Consumer goods giant Procter & Gamble may need to implement price adjustments in response to newly announced tariffs by the Biden administration, according to recent statements from company
leadership. The manufacturer of household staples like Tide, Bounty, Dawn and Crest is preparing for the impact of upcoming trade policy changes.
In a recent media briefing, P&G’s Chief Financial Officer Andre Schulten addressed the company’s strategy for handling the announced 25% tariffs on Mexican and Canadian imports and 10% tariffs on Chinese goods, set to take effect February 1st. While expressing confidence in P&G’s ability to navigate the new trade landscape, Schulten indicated that consumers might ultimately see higher prices on store shelves.
The CFO emphasized that P&G will first attempt to offset increased costs through internal efficiency measures. However, he noted that if productivity improvements prove insufficient, the company may need to implement “incremental pricing” to maintain profitability. Schulten also mentioned the company’s “formulation flexibility,” suggesting that product ingredients could be adjusted if certain materials become too costly under the new tariff structure.

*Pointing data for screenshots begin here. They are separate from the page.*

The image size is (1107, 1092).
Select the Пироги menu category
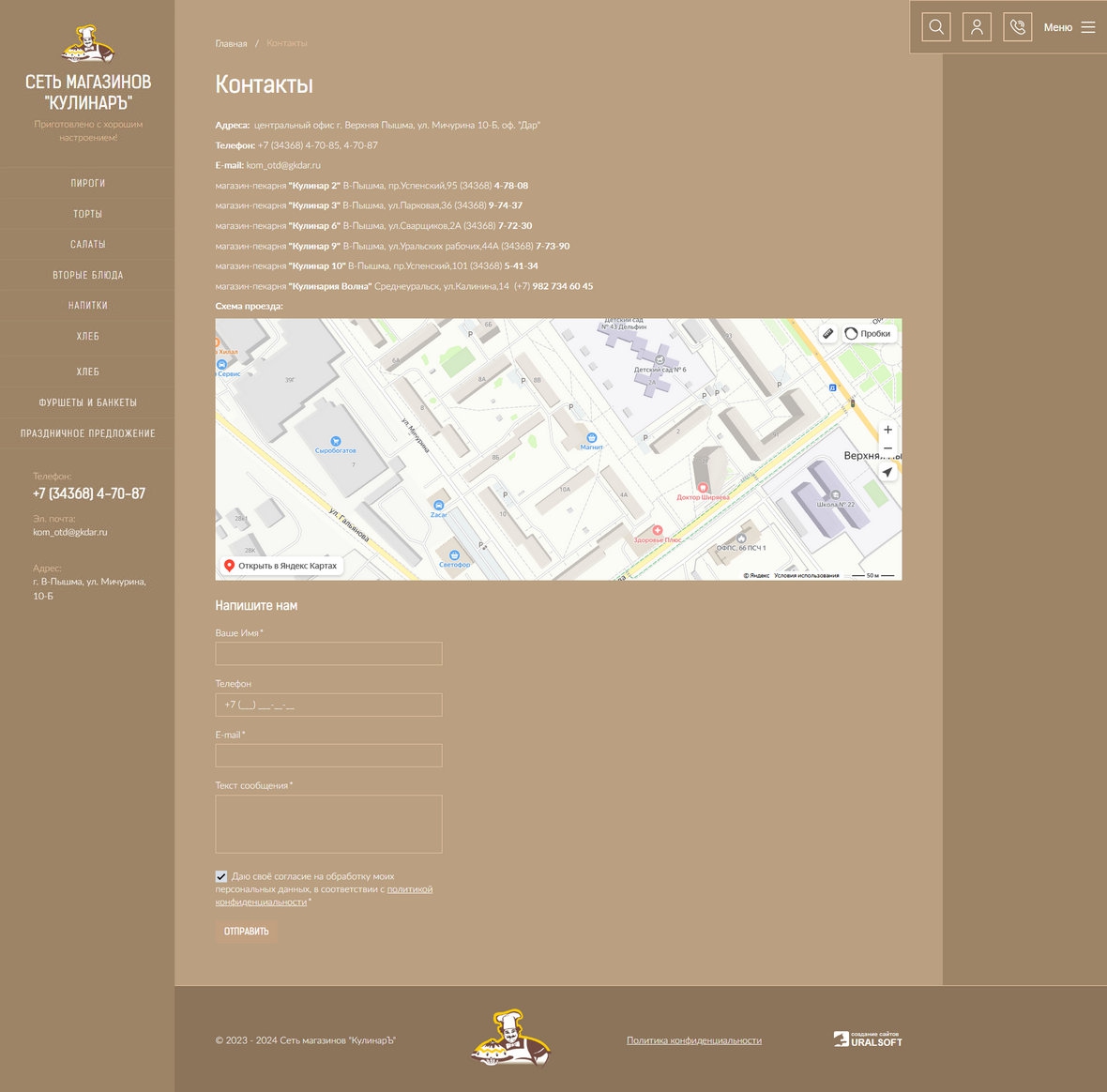tap(87, 183)
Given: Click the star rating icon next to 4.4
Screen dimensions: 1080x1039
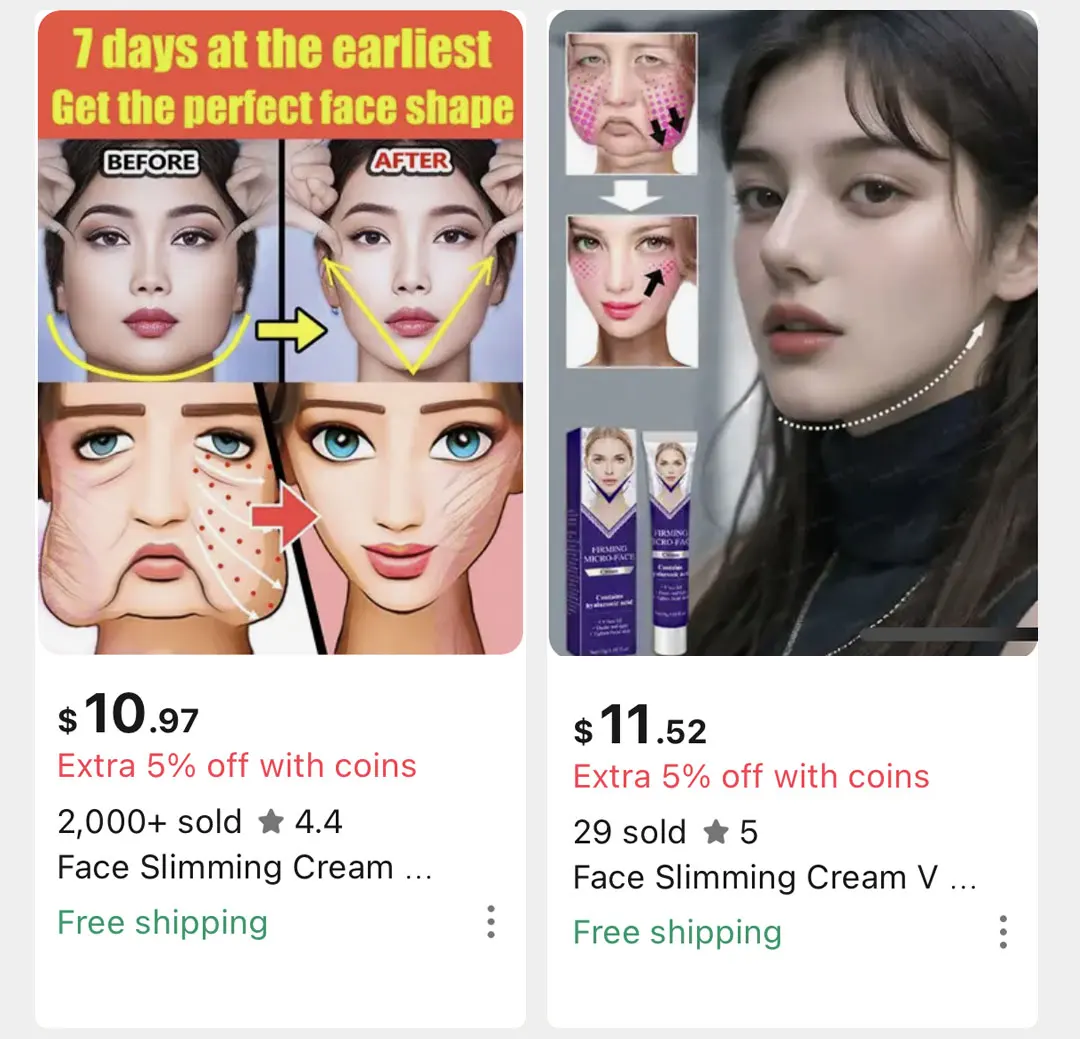Looking at the screenshot, I should pyautogui.click(x=271, y=821).
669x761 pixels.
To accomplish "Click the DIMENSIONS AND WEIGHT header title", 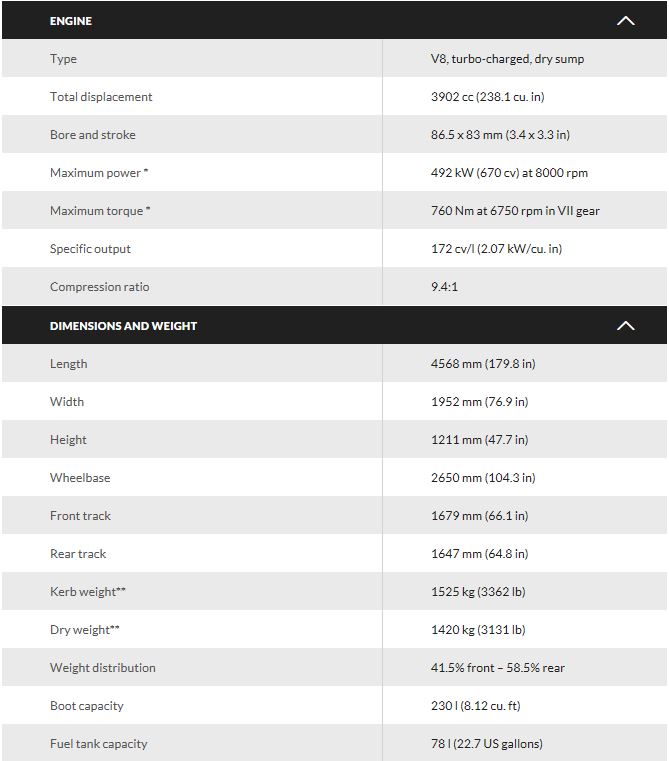I will point(123,326).
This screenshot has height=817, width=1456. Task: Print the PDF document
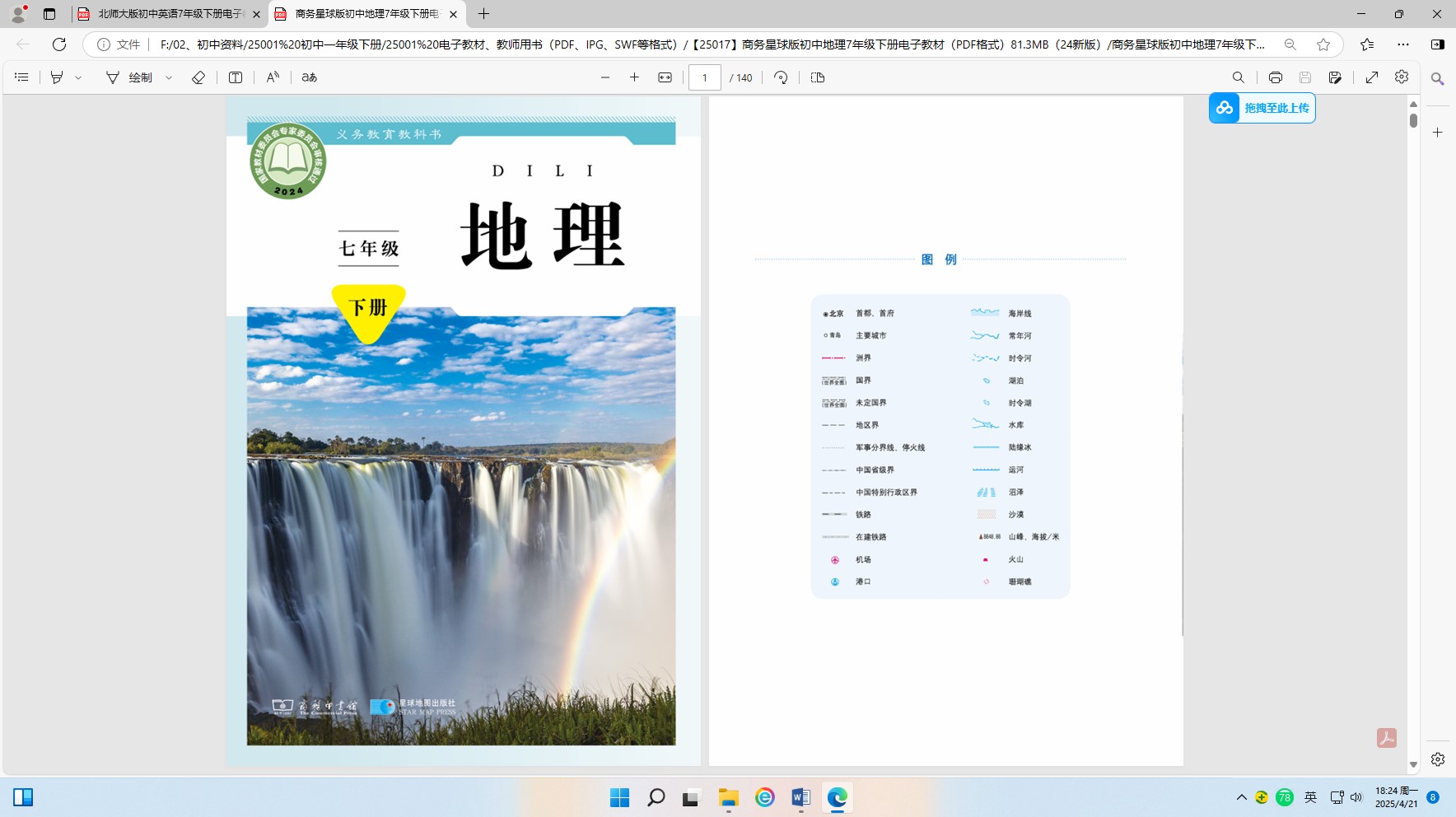1275,77
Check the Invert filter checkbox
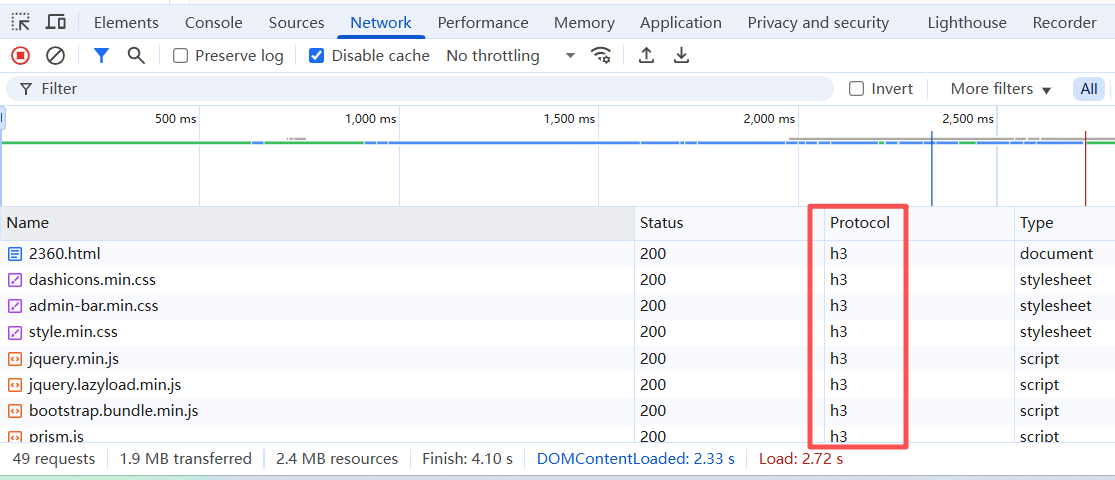Image resolution: width=1115 pixels, height=480 pixels. tap(857, 89)
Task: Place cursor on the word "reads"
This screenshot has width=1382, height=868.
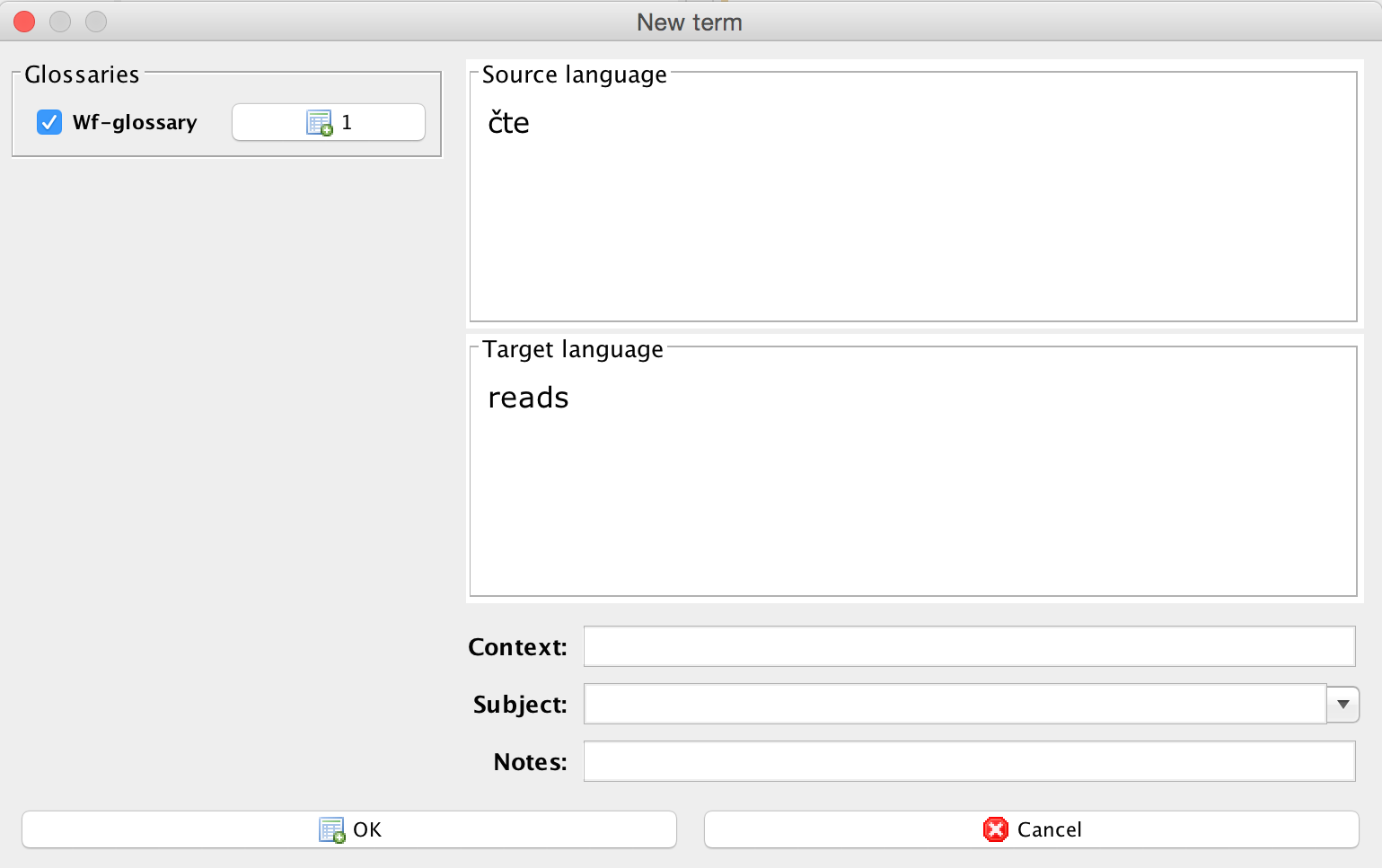Action: [528, 398]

This development comes as P&G reported positive financial results in its second quarter fiscal year 2025 earnings, with net sales growing 2% compared to the previous year. The company saw improved performance across multiple categories, including beauty, health care, and home care products. Operating income showed particularly strong growth, increasing by 30% year over year.
The potential for new price increases follows a pattern of previous adjustments, with P&G having implemented minimum 1% price hikes over several recent quarters. These increases occurred during a period when annual inflation reached 3.2% in 2024, already putting pressure on consumer spending power. Customers have also noticed instances of “shrinkflation,” where product sizes decreased while prices remained stable.
P&G isn’t alone in warning about potential price increases due to the new tariffs. Other major retailers including Walmart, AutoZone, Best Buy, Dollar Tree, and Costco have issued similar cautions about passing increased costs to consumers.
Consumer resistance to ongoing price increases could pose challenges for companies considering such moves. Research from R.R. Donnelley & Sons Co. indicates widespread consumer frustration with rising prices across various sectors. Their survey revealed that 88% of consumers express frustration with higher prices in categories like groceries, gas, and restaurants. In response to pricing pressures, 35% of shoppers have switched to private-label alternatives instead of name brands, while 37% have reduced their overall purchase quantities.
P&G, which maintains manufacturing operations across the United States, Canada, Mexico, and China, finds itself particularly exposed to the new tariff regime. While Schulten expressed confidence in the company’s ability to “deal with” whatever policy changes emerge, the situation highlights the complex balance between maintaining profit margins and retaining price-sensitive customers.
The potential pricing adjustments would come at a time when consumers are already demonstrating changing shopping behaviors in response to economic pressures. The combination of new tariffs, existing inflation, and consumer resistance to higher prices presents a significant challenge for consumer goods manufacturers and retailers as they navigate an increasingly complex economic landscape.